Так я работал весь день, с коротким перерывом на обед. Перед самым заходом солнца я распряг лошадей, засыпал им ячменя и напоил. Но день еще не кончился, и мне пришлось, вместе с толстой низенькой татаркой, провеять весь ячмень, отделить чистое зерно от мякины и ссыпать его в мешки. Каждый раз, когда я наполнял очередной мешок, татарин подходил, взваливал его себе на плечи, относил и высыпал в амбар. Раскаленный воздух, пропитанный густой пылью и мякиной, был еще удушливее, чем раньше. Вечером, напоив табун, я потратил уйму времени, чтобы отмыть грязь. Пыль и мякина набились в уши и под рубашку, глубоко въелись в кожу. Казалось, колючая труха проникла даже под кожу, в плоть и кровь. С Урумой мы перекинулись двумя-тремя словами. Она ни с того ни с сего отхлестала Хасана арапником. Я не спросил, за что — было ясно, что сколько ни тяни ее за язык, ответа не добьешься. Я не стал дожидаться, когда мне в сарай бросят черствую горбушку — мой хлеб насущный — и кусок жареного бараньего мяса. Ушел. Пройдя через все село, направился к кофейне возле примэрии. Там было дымно и полно татар. Казалось, здесь собралось все село. Бородатые татары, сидя на циновках, пили кофе, курили и, вопреки обычаю — молчать по целым часам, — о чем-то оживленно и сочувственно гомонили. Купив горсть засохших конфет и дождавшись, когда Вуап — хозяин кофейни — принесет мне вместе с табаком большую чашку горячего кофе, я тоже по-турецки уселся на циновку. Спросил Вуапа:
— Стряслось что-нибудь? Твои посетители чем-то взволнованы.
— Беда, — ответил мне тот, — большая беда. Жандармы арестовали двоих турок из Измира, обвинили их в том, что они украли овец у какого-то Пинти…
— И… что же потом?
— Застрелили по дороге к тапальскому участку. Арестованные, дескать, пытались бежать, вот они, жандармы, их и застрелили.
— Ну и… Что же будет теперь?
— Ничего, — ответил Вуап, — ничего не будет. Пройдет еще время, и жандармы снова застрелят двух турок, или двух татар, или двух болгар. В Добрудже к таким делам привыкли…
Я сгрыз конфеты. Выпил кофе. Выкурил пять сигарет. Заплатил. Убрался восвояси. Нашел в сарае горбушку хлеба и жареную баранину. Отодвинул их. Вытянулся на засохших шкурах. Значит, может быть… Может быть, эти двое турок погибли и не по моей вине… А возможно, что и по моей… Нет. Они погибли потому, что так им было написано на роду: умереть молодыми от жандармских пуль.

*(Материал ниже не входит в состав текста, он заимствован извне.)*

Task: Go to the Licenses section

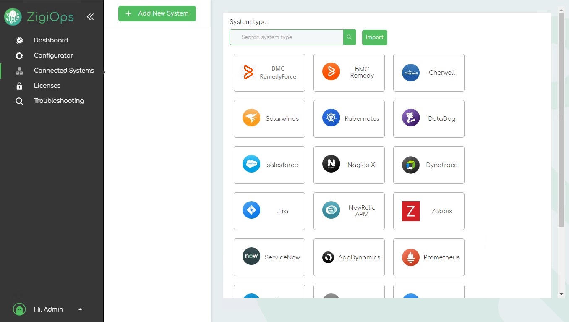Action: (x=47, y=86)
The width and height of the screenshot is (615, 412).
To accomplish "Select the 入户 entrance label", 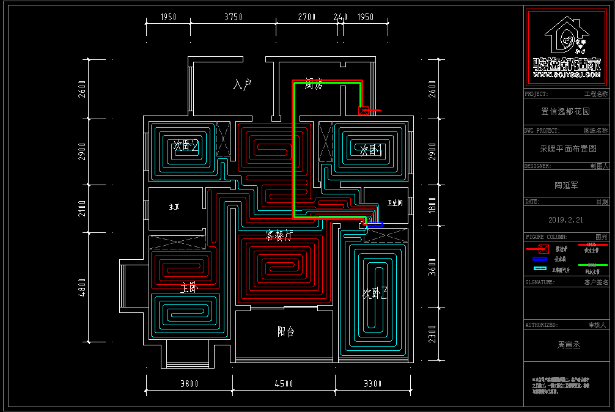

Так написано на роду?.. Ничего им нигде не было написано, Но тогда почему они погибли? Они погибли потому… Они погибли потому, что их застрелили. Пришел хозяин, спросил:
— Ты был в кофейне?
— Да. Захотелось кофе и конфет. Да и табак весь вышел.
— Слышал про тех двух турок, которых застрелили?
— Слышал.
— Хорошо, что это турки! Хорошо, что не татары!
Хорошо так хорошо… Таким вот образом, лошадьми и каменными катками, обмолотили мы ячмень и пшеницу, рожь и овес. Уложили солому в четырех сараях на дворе и прикрыли ее сухой травой. Уруму я встречал по вечерам, когда она пригоняла табун с пастбища. Вместе у колодца мы поили коней. Мельком я видел ее по утрам. Говорить со мной она перестала вовсе. Но Хасана, чья вина так и осталась для меня тайной, она била каждый вечер. И как раз в тот день, когда я облегченно вздохнул, радуясь окончанию всех тяжелых работ, Селим Решит позвал меня к себе и приказал:
— С завтрашнего дня, нечестивая собака, снова займешься табуном.
X
Добруджа, Добруджа!.. Много разных событий случилось со мной с тех пор, как покинул я татарское село Сорг и добруджийскую землю. Может статься, в один прекрасный день я припомню все. Или же совсем забуду. А теперь я снова был у себя, в Делиормане, в городке Руши-де-Веде, куда всего два дня как пришел сдавать какие-то никчемные экзамены. И вот сейчас, в эту самую минуту, брел я лунной ночью по заросшей акациями улице, погруженный в свои горькие мысли и мучительные воспоминания… Урума, Урума!.. И вдруг туманный образ татарочки испарился из моей головы. Среди мрака, среди бесконечною, безысходного отчаяния мне вдруг улыбнулась удача, хотя сейчас я ожидал этого меньше всего. Во тьме у ворот я заметил скамью, на которой сидели две толстушки. Все еще хмельной, от воспоминаний и вина, я решил, что не будет ничего дурного, если я заговорю с этими девчушками и приятно проведу время, занимая их болтовней, пока не охрипну.
Но не успел я поздороваться, как одна из них крикнула мне:
— Гае! Эй! Гае!.. Куда топаешь, бездельник?